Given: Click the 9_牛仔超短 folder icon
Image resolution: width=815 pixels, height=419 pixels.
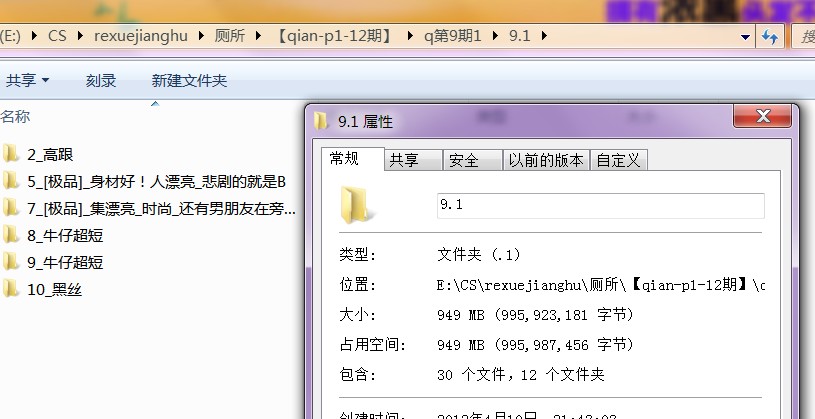Looking at the screenshot, I should pos(12,263).
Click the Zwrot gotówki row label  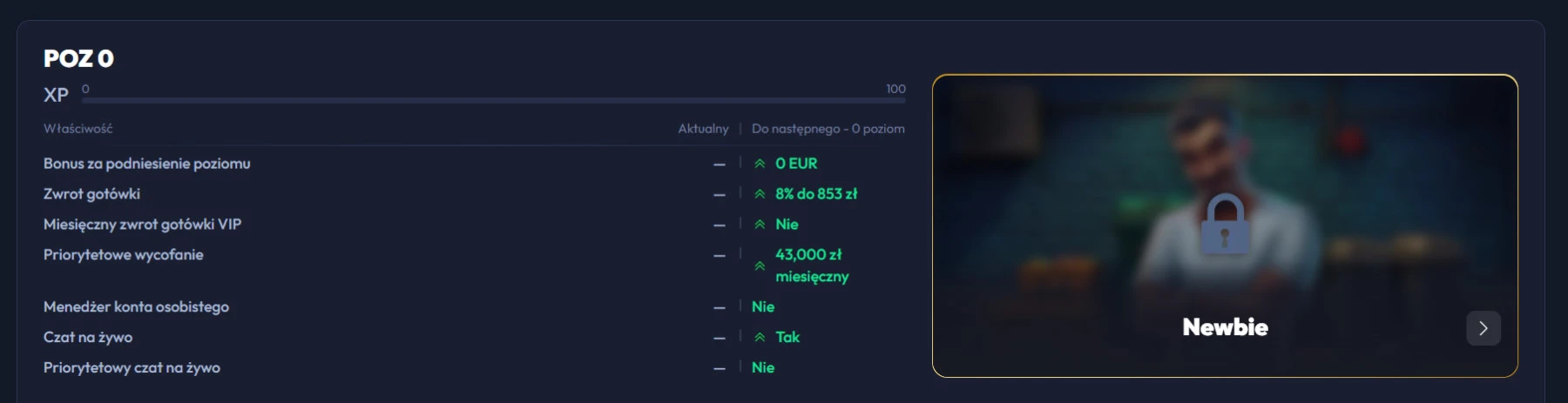(91, 194)
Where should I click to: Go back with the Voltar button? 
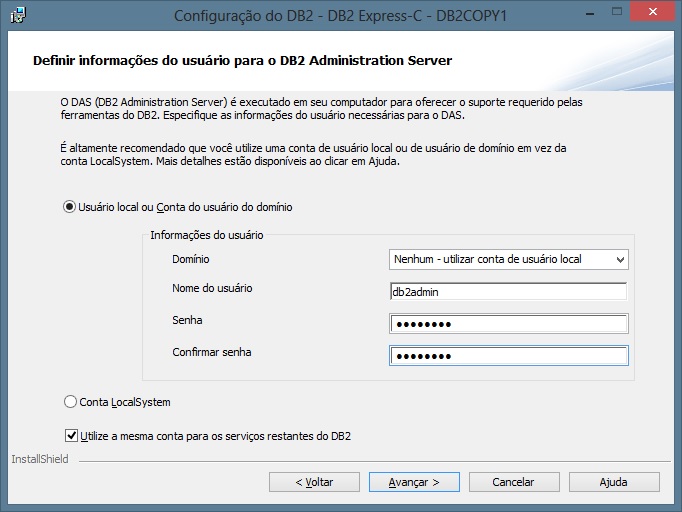tap(314, 482)
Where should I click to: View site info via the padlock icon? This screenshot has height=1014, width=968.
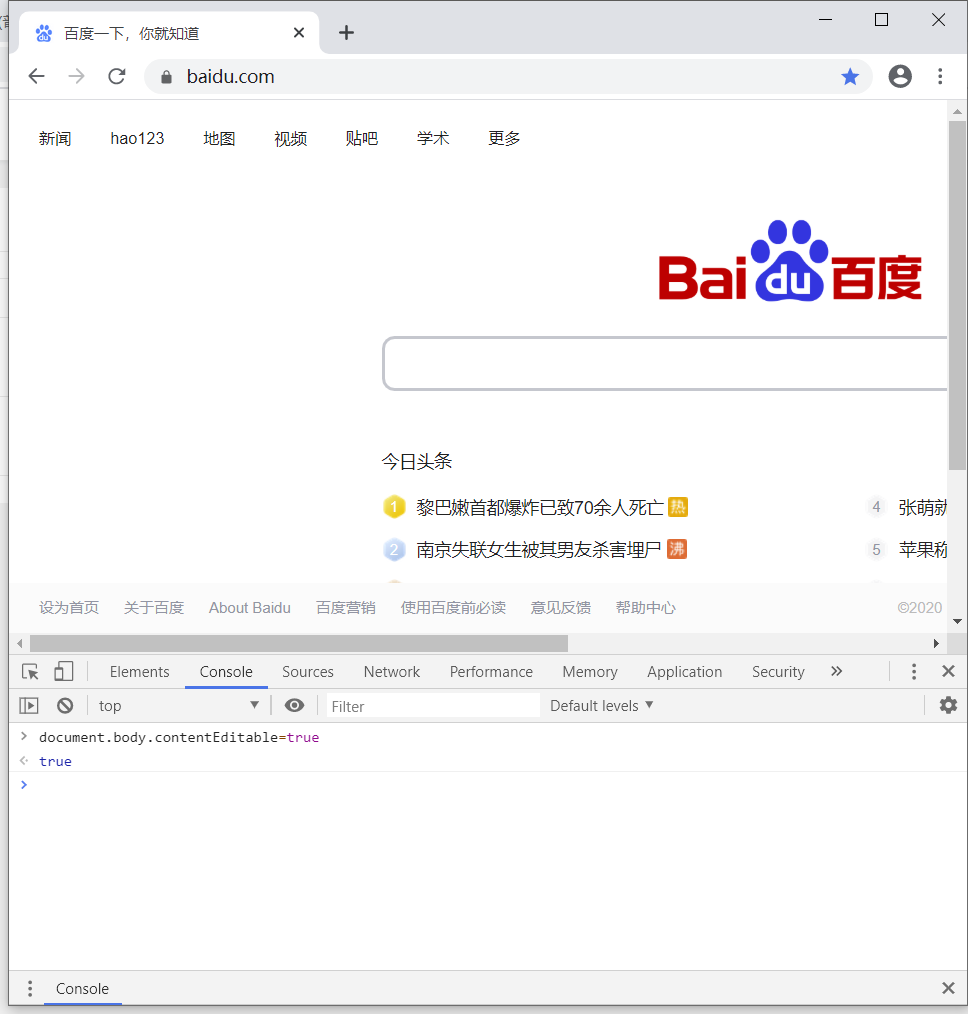166,76
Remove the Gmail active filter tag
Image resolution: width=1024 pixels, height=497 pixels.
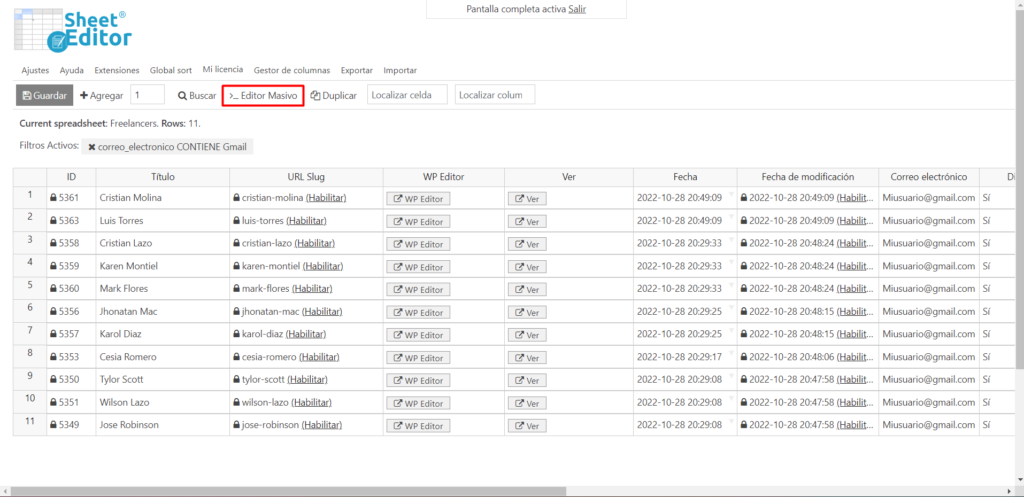92,147
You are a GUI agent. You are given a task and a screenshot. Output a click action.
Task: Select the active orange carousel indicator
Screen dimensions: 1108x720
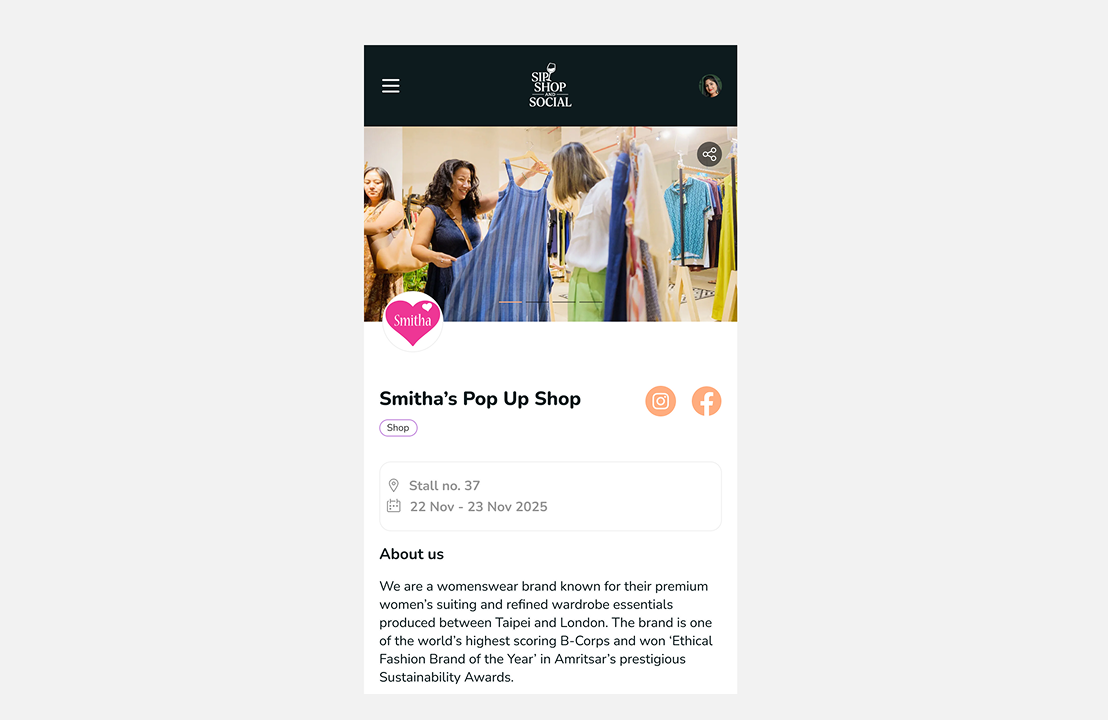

◆ **Request**
In the listing, could you write out the stretch from the line containing "You are a GUI" through the end, swapping "orange" for "blue" and keeping everything else the same? Leave the pictures out.

◆ **The reply**
You are a GUI agent. You are given a task and a screenshot. Output a click action.
Task: Select the active blue carousel indicator
Screen dimensions: 1108x720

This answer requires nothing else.